━━ Estratto fornito ━━

Vorrei tornare un’ultima volta, per fare chiarezza, sul tema dell’uso del femminile sovraesteso nel regolamento generale di ateneo dell’Università di Trento. In questi giorni sui mezzi di informazione e sui social abbiamo visto dichiarazioni e ricostruzioni le più varie, insieme a mistificazione di fatti e denigrazione, che riportano anche sciocchezze di ogni genere. Cominciamo con qualche punto fermo. Non cambia niente nella comunicazione interna ed esterna all’ateneo, che rimarrà quella di prima e di sempre e ognuno sarà chiamato al maschile o al femminile a seconda delle situazioni. Se qualcuno temeva fosse messa in discussione la sua identità sessuale, lo tranquillizzo, non sarà un regolamento a metterla in dubbio. Semplicemente un regolamento, i cui termini fino ad oggi erano tutti al maschile, senza scandalo per nessuno, e che potevamo scrivere, seguendo la policy di ateneo, declinando i termini sia al maschile che al femminile, è per una volta scritto con i termini al femminile. Per semplicità e senza nessun intento rivoluzionario. Tutto qui. Niente di più.

━━━

Scrivi il seguito del testo sul femminile sovraesteso nel regolamento dell'Università di Trento, partendo subito dopo la sua ultima frase.

━━ Materiale mostrato ━━

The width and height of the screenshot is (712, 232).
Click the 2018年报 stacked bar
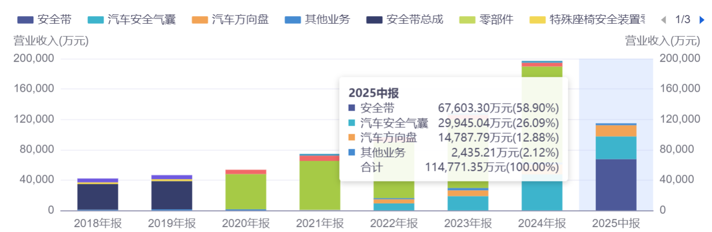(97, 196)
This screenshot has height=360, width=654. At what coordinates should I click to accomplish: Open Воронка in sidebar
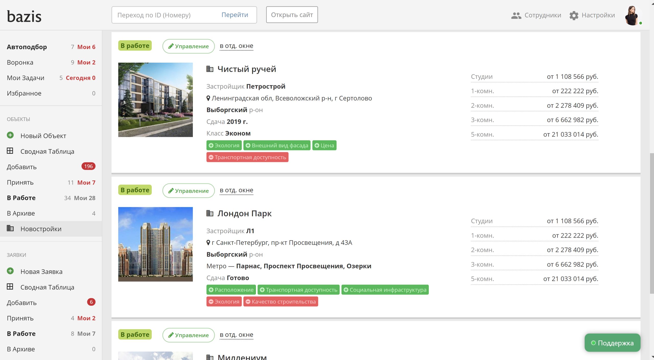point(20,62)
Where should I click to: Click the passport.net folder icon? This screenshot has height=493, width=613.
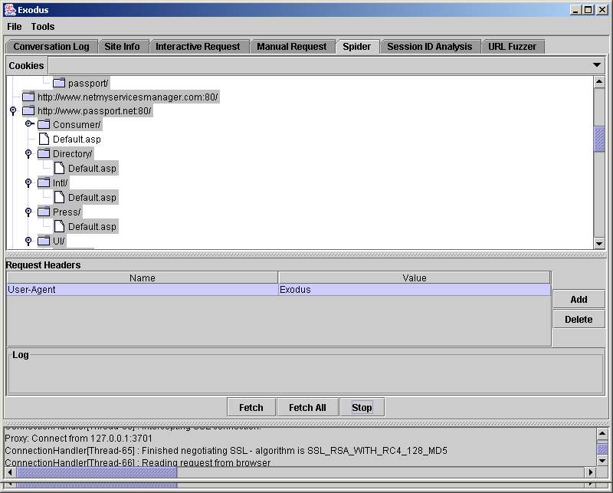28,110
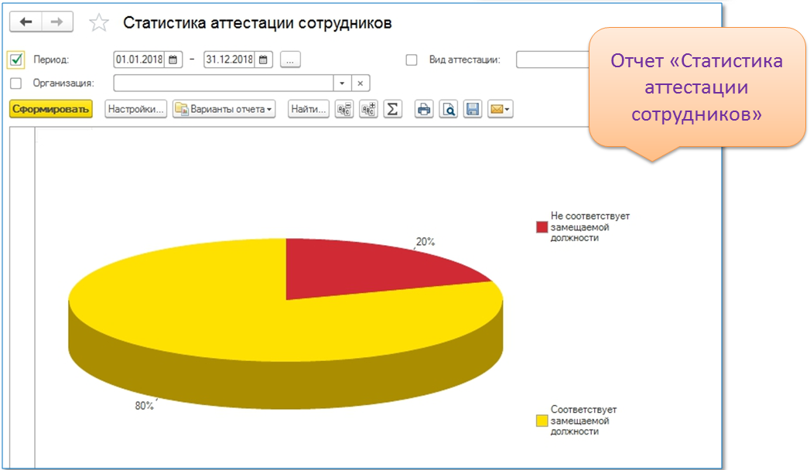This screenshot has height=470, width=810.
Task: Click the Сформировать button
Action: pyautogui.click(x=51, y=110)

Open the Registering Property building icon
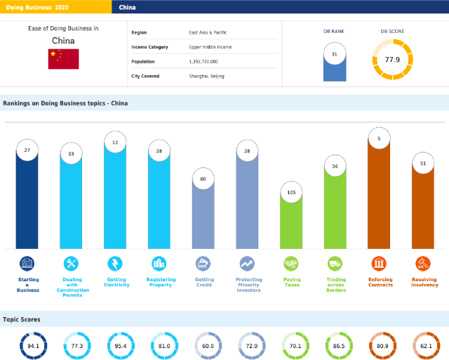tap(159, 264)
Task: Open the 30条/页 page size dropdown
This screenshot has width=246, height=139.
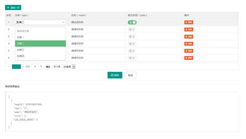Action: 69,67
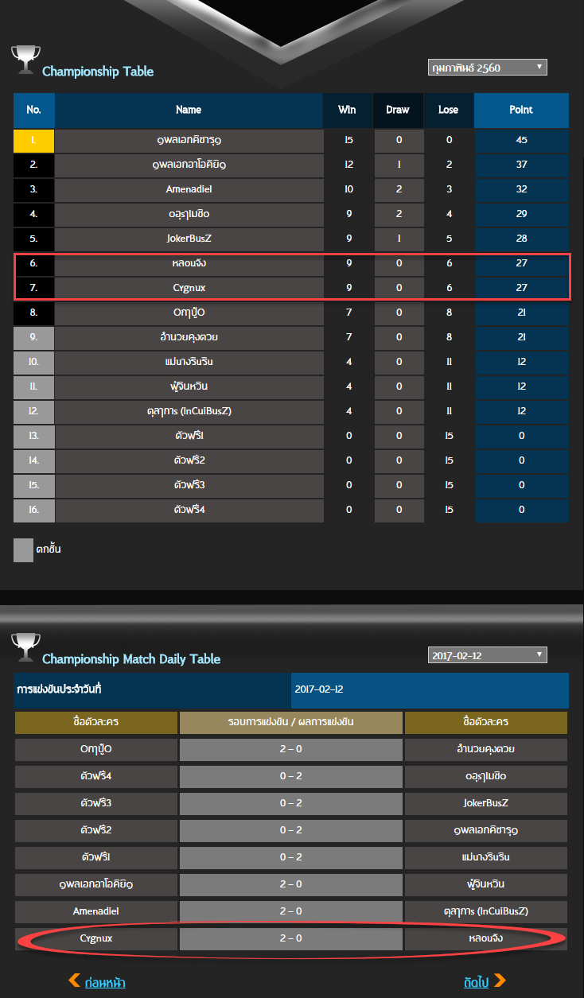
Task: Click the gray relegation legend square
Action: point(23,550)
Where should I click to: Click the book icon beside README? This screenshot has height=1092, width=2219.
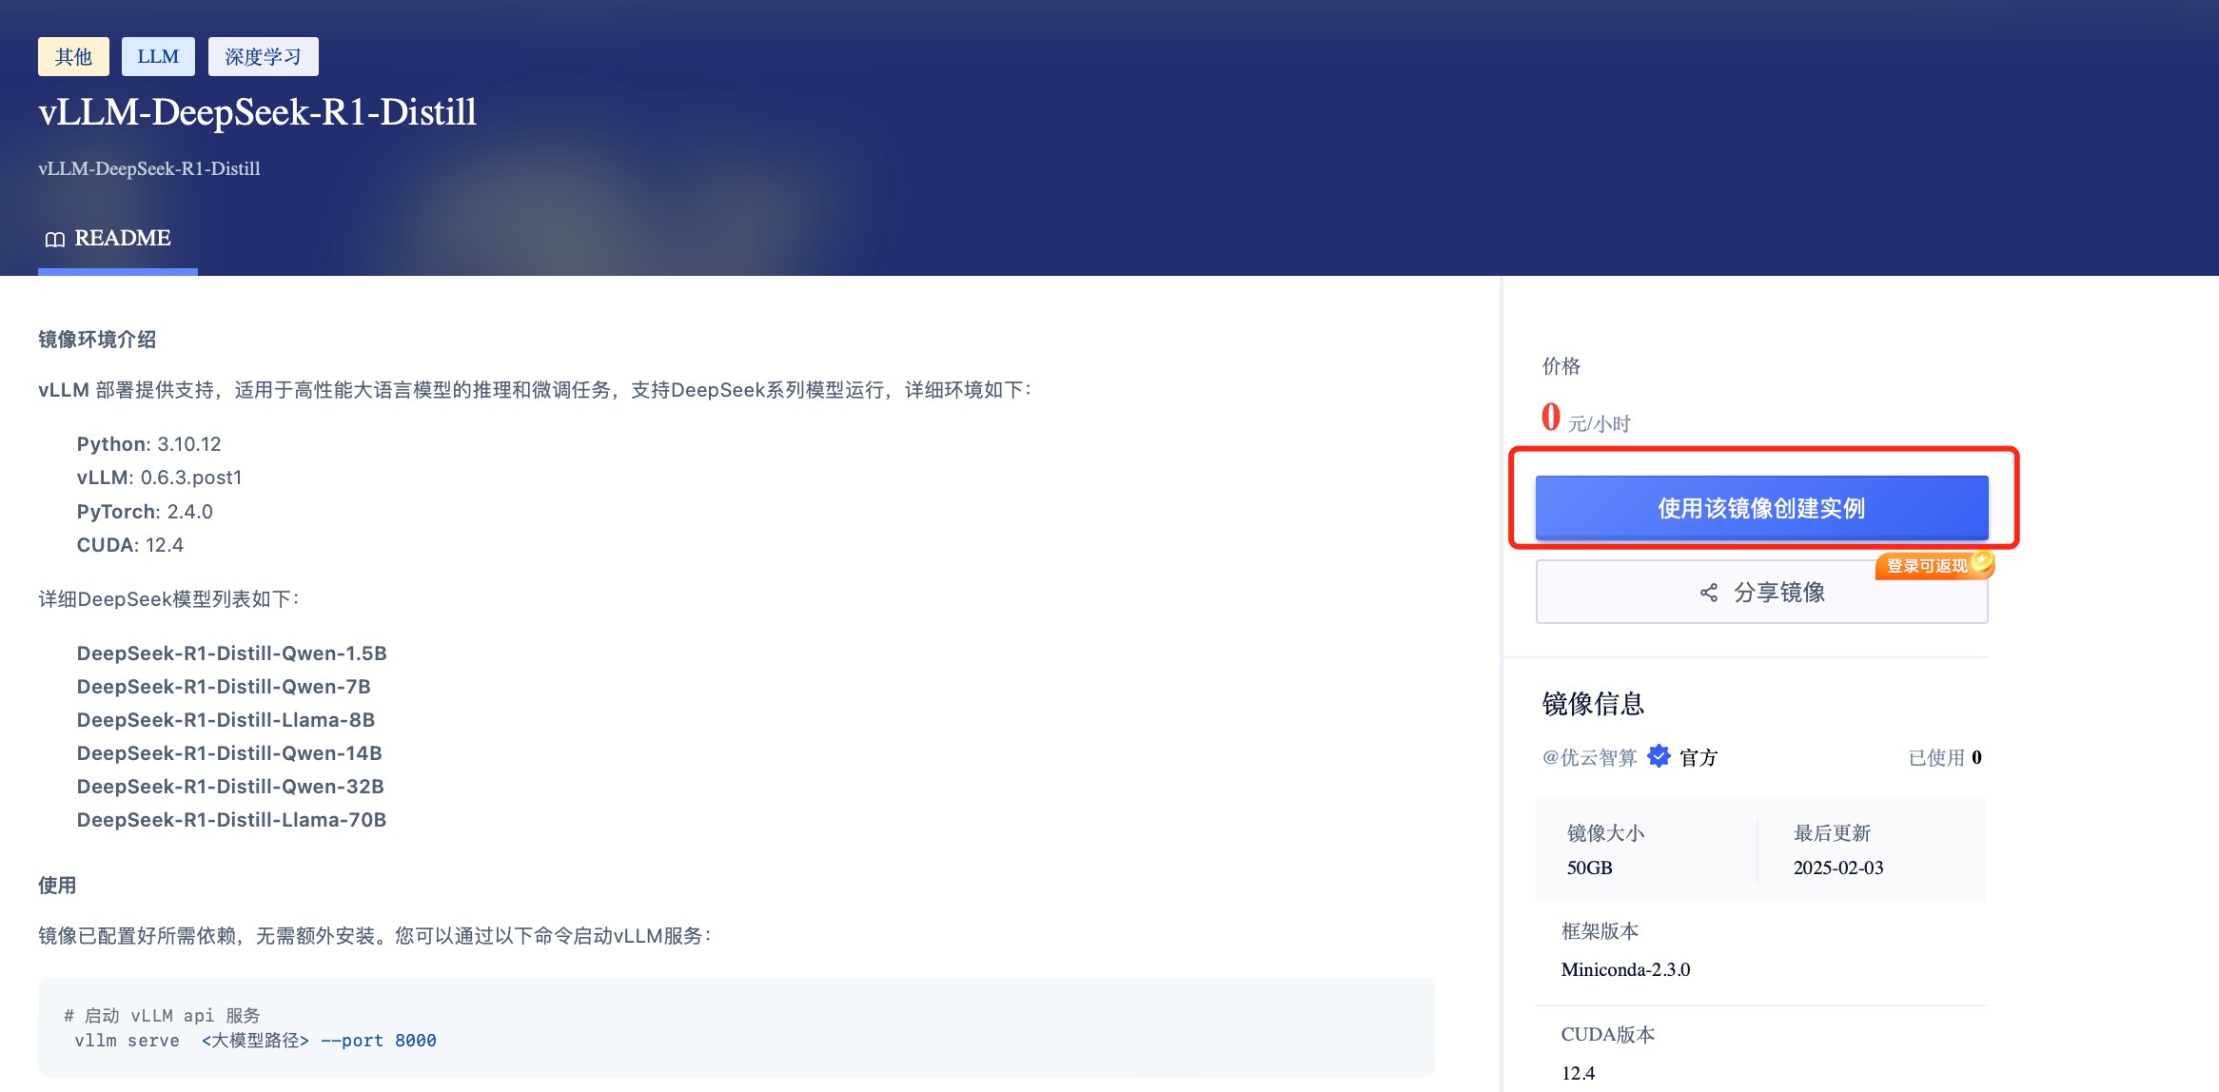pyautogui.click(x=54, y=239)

━━━
━━ Materiale mostrato ━━

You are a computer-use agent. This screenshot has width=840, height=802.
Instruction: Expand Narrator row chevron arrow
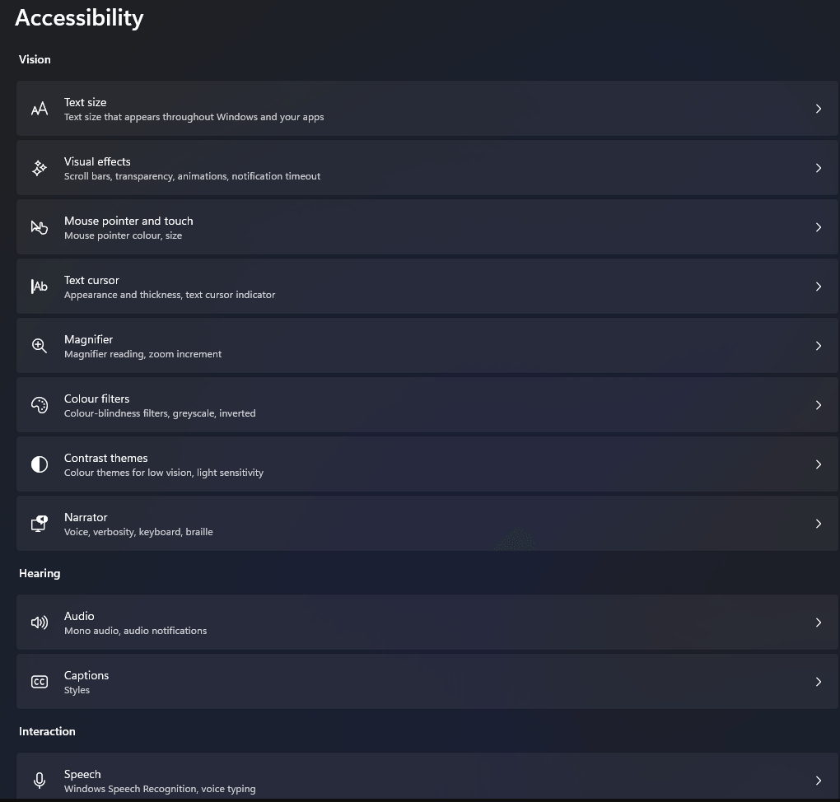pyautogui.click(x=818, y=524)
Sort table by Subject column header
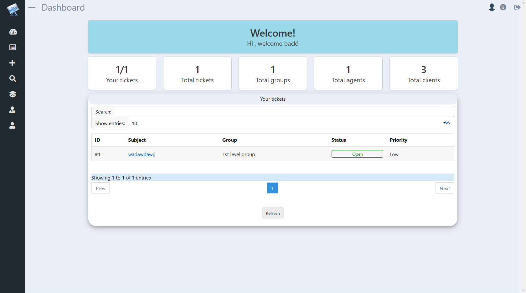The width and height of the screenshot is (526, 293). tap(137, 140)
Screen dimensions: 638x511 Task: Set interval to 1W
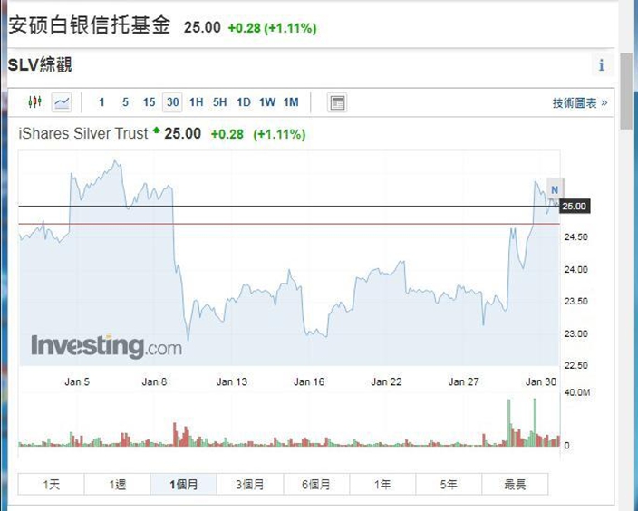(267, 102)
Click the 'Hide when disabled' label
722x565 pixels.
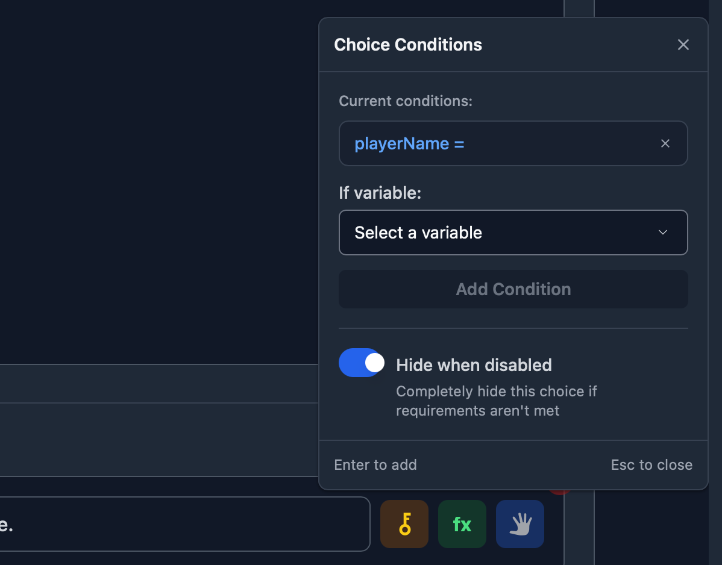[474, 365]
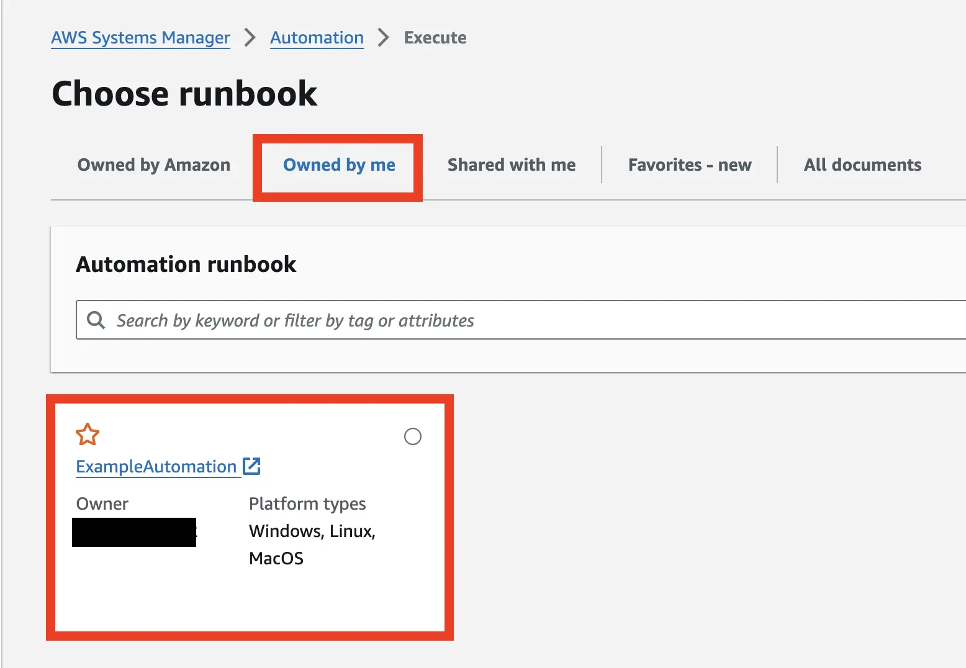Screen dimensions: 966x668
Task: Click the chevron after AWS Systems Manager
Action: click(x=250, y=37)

━━━

La risposta |
Però le parole hanno un peso. E non solo grammaticale, rappresentano una nostra visione del mondo. Se noi pensiamo che i due generi, maschile e femminile, abbiano la medesima dignità e valore, non capisco quale differenza ci sia se dopo un regolamento declinato al maschile ne arriva uno declinato al femminile (ed in entrambi i casi vale per tutti). Se invece pensiamo che il genere maschile valga di più, sia più “generale” e possa includere anche quello femminile, ma non valga il contrario, lo si dica chiaramente. È una posizione politica chiara. Ma di posizione politica si tratta, non di grammatica, buon senso o altro.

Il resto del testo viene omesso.